> _WORK ITEM_: The required output is the line with "Task: Click the Connection" plus all lines that follow it to the end of the listing below, written out exactly, with no pictures.

Segment Open

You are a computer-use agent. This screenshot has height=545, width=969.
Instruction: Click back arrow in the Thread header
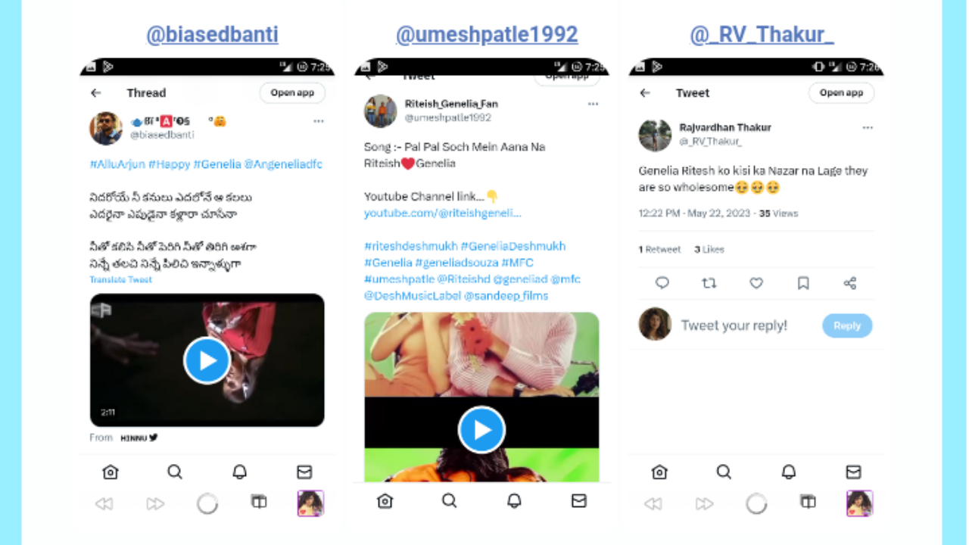(x=96, y=93)
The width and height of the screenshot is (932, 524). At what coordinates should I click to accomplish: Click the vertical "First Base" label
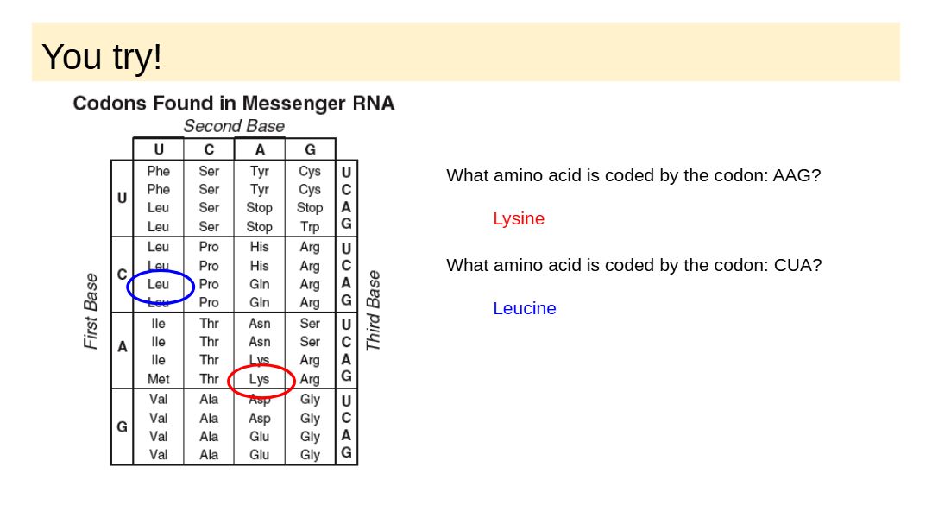pos(91,312)
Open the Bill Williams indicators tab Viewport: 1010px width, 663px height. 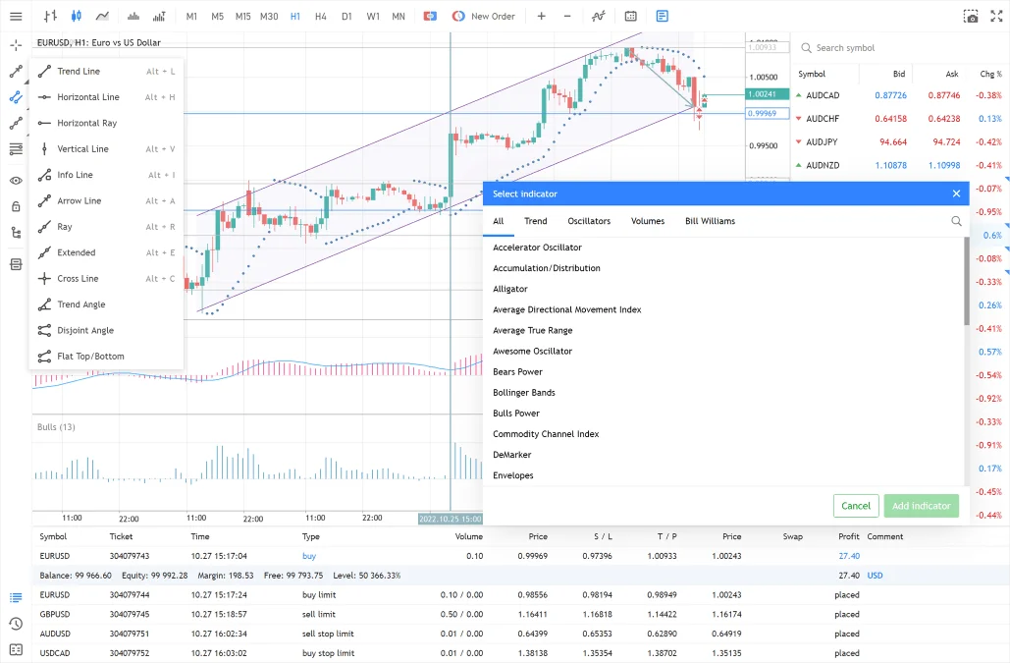pos(710,221)
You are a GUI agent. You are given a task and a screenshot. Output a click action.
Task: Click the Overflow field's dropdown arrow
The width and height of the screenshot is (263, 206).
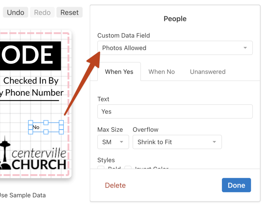coord(214,142)
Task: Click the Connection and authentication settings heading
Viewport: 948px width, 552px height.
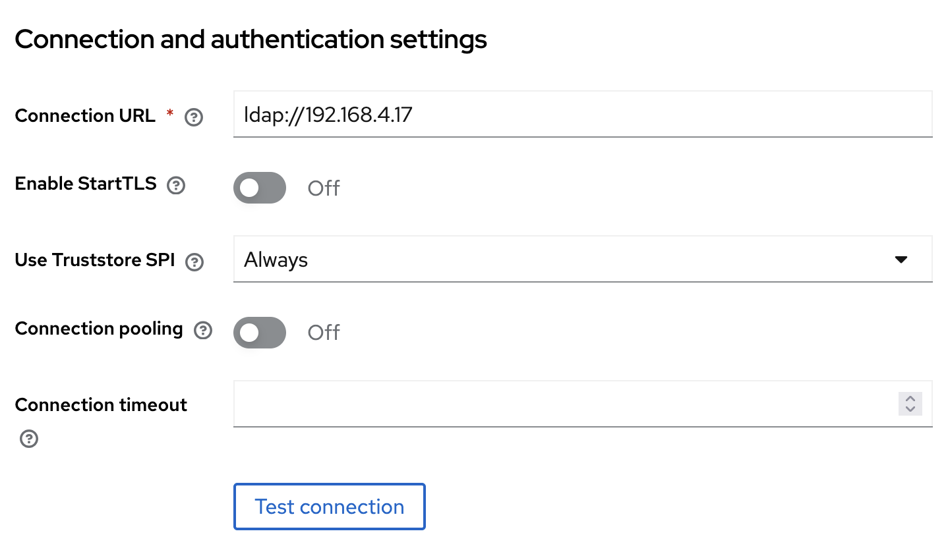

Segment Closed

> _ANSWER FOR THIS EXERCISE_:
Task: Click the Connection and authentication settings heading
Viewport: 948px width, 552px height.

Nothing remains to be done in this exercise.